To powiedziawszy na przykład:
Wydaje mi się, że istnieje nieporozumienie na temat tego, co oznacza MVC. Nazywasz swój interfejs użytkownika „MVC”, niezależnie od logiki biznesowej i kontroli „zaplecza”. Ale dla mnie MVC obejmuje całą aplikację internetową:
Istnieją tutaj niezwykle ważne podstawowe założenia:
Co ważne: interfejs użytkownika jest częścią MVC. Nie na odwrót (jak na schemacie). Jeśli to zaakceptujesz, wtedy tłuste modele są naprawdę całkiem dobre - pod warunkiem, że rzeczywiście nie zawierają rzeczy, których nie powinny.
Zauważ, że „tłuste modele” oznaczają, że cała logika biznesowa należy do kategorii Model (pakiet, moduł, niezależnie od nazwy w wybranym języku). Poszczególne klasy powinny oczywiście mieć strukturę OOP w dobry sposób, zgodnie z wszelkimi wytycznymi dotyczącymi kodowania, które sam sobie podajesz (tj. Niektóre maksymalne wiersze kodu dla klasy lub metody itp.).
Należy również pamiętać, że sposób implementacji warstwy danych ma bardzo ważne konsekwencje; zwłaszcza, czy warstwa modelu jest w stanie funkcjonować bez warstwy danych (np. do testowania jednostek lub do tanich DB w pamięci na laptopie programisty zamiast drogich DB Oracle lub cokolwiek masz). Ale tak naprawdę jest to szczegół implementacji na poziomie architektury, na którą teraz patrzymy. Oczywiście tutaj nadal chcesz mieć separację, tzn. Nie chciałbym widzieć kodu, który ma czystą logikę domeny bezpośrednio przeplataną z dostępem do danych, intensywnie łącząc to ze sobą. Temat na inne pytanie.

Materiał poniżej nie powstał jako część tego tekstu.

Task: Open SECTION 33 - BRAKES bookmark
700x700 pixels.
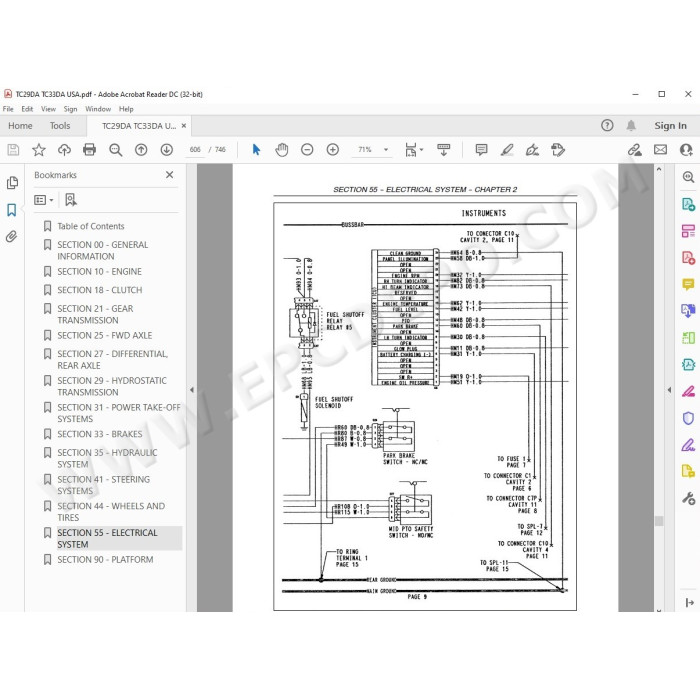Action: point(100,434)
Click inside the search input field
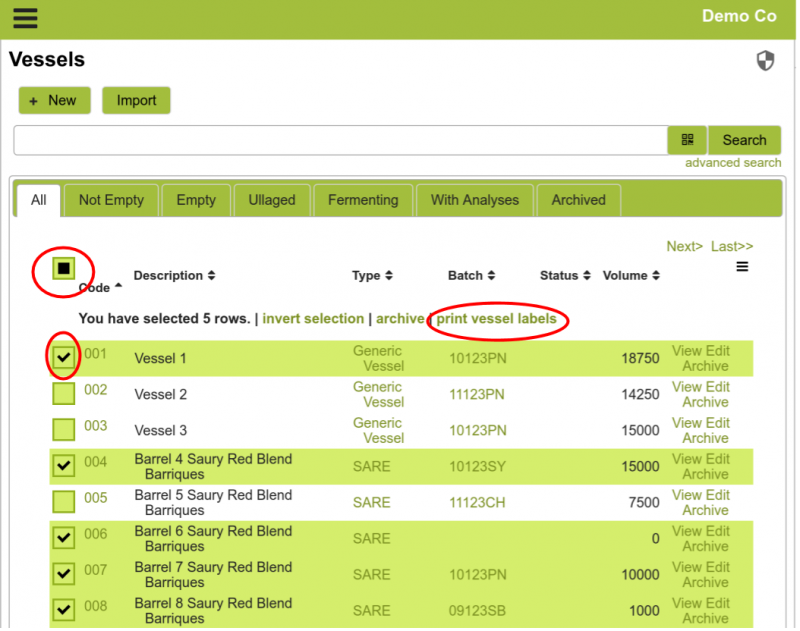Image resolution: width=800 pixels, height=631 pixels. click(340, 140)
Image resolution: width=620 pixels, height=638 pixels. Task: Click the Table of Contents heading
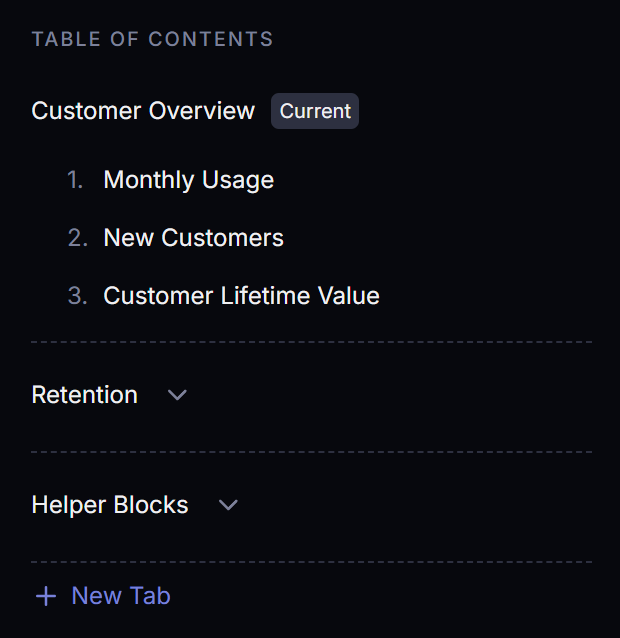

Wracając do twojego pytania: Wydaje mi się, że między twoją nową architekturą a schematem MVC, który opisałem, istnieje duże pokrywanie się, więc nie jesteś w zupełnie złym kierunku, ale wydaje się, że albo wymyślasz coś na nowo, lub używając go, ponieważ sugeruje to obecne środowisko programistyczne / biblioteki. Trudno mi powiedzieć. Nie mogę więc udzielić ci dokładnej odpowiedzi, czy to, co zamierzasz, jest szczególnie dobre, czy złe. Możesz dowiedzieć się, sprawdzając, czy każda „rzecz” ma za to dokładnie jedną klasę; czy wszystko jest bardzo spójne i mało sprzężone. To daje dobrą wskazówkę i moim zdaniem wystarcza na dobry projekt OOP (lub dobry test porównawczy tego samego, jeśli chcesz).